アーティストの想いが伝わる音楽を再現したい。オリジナルマスターに限りなく近づけたい。
そんな想いの中、JVCは木で作られた楽器の美しい響きに着目しました。
木は音の伝わり方が速く、余分な振動も適度に吸収するという
スピーカー素材として理想的な音響特性を持っていたのです。
しかし同時に変形しやすく割れやすいという大きな問題もかかえていました。
この難問を解決するため、幾多の試行錯誤を経て独自の成型技法を開発。
こうして発想から20余年、JVCの夢であった
楽器のような美しい響きを味わえるスピーカーがついに実用化に至ったのです。

ウッドコーンへ込めた想い スピーカーは楽器でありたい。

ヴァイオリンやギターのような、
美しい響きを奏でる木で作られた楽器のように
「スピーカーも楽器でありたい」という想いから
ウッドコーンスピーカーは生まれました。

「木」の理由-1 いい音には理由がある。

理想的な振動板の素材とは、
音の伝わりが速く、余分な振動も適度に吸収するもの。
紙やアルミといった従来の振動板素材に比べると
木材はその理想に近い特性を持っており、
中でもウッドコーンの振動板に採用している樺(カバ)は
より高い優位値を示しています。

伝搬速度:音の伝わる速さ。この数値が高いほど広がりのあるきれいな音になる。

内部損失:音の響きにくさ。
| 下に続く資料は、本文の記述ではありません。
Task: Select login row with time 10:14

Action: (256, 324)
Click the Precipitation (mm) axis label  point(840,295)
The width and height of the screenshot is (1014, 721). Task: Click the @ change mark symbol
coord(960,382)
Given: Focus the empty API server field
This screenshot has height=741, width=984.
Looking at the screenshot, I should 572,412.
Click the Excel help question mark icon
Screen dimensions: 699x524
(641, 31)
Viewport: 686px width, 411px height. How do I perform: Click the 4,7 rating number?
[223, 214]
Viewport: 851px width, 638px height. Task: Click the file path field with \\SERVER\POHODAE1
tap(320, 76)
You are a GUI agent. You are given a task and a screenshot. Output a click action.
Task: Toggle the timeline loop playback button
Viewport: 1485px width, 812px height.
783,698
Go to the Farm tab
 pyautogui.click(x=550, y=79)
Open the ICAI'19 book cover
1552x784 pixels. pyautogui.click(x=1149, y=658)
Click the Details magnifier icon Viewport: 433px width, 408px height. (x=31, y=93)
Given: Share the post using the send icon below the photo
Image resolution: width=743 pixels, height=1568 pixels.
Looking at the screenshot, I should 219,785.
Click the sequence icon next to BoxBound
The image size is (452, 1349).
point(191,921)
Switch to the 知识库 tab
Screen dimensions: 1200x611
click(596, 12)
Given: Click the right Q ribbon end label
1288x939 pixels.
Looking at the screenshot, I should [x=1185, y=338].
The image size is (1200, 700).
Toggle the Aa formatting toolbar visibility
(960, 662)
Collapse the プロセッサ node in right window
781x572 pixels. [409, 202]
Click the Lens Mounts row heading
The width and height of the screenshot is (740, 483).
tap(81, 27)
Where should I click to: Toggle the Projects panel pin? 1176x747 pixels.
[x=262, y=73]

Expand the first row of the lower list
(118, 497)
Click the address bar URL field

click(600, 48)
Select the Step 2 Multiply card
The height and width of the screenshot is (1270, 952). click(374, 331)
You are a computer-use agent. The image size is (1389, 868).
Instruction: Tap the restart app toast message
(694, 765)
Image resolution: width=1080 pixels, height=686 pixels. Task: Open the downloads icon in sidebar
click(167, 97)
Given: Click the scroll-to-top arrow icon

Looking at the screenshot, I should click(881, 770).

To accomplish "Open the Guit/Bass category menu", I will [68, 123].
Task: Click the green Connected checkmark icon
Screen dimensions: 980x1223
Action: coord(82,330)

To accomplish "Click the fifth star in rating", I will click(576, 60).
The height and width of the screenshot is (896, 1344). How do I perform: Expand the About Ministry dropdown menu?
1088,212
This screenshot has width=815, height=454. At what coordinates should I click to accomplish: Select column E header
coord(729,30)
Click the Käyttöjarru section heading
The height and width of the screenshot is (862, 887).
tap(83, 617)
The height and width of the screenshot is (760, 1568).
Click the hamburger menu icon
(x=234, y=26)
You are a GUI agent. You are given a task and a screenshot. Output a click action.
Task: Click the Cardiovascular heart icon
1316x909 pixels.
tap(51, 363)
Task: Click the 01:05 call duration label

この数値が高いほど余計な残響が残らない澄んだ音になります。

「木」の理由-2 それは優れた音響特性。

木には木目があるため、その向きによって
音の伝わる速さが異なります。
そのため、均一素材の振動板に発生しがちな共振を低減し、
自然で滑らかな音響特性を実現。
木は、スピーカーの振動板素材として
まさに理想的な、自然からの贈り物でした。

独自の成型技法 奇抜な発想と丁寧な加工の結晶。

変形しやすく割れやすい木を振動板に加工するという難問の克服は大変困難でしたが、「日本酒を含浸させて木の柔軟性を引き出す」という思いがけない発想から解決の糸口を掴み、発想から20余年を経てついに実用化しました。
また品質安定のため成型の工程ごとに圧力・金型温度・時間の最適値を割り出したプレスを3度にわたって行い、更には熱硬化樹脂と防湿材を組み合わせた加工を施すことで経年変化にも対応できる木の振動板を誕生させたのです。

木の特性を活かすための施策 こだわりと技術を注いだ高音質の追究

ただ木の振動板を作っただけではなく、その優れた特性を最大限に引き出して理想のスピーカーを完成させるため、数々の施策を次々と投入。
作品に魂を込める職人と同じこだわりで、細やかな改善を今も重ね続けています。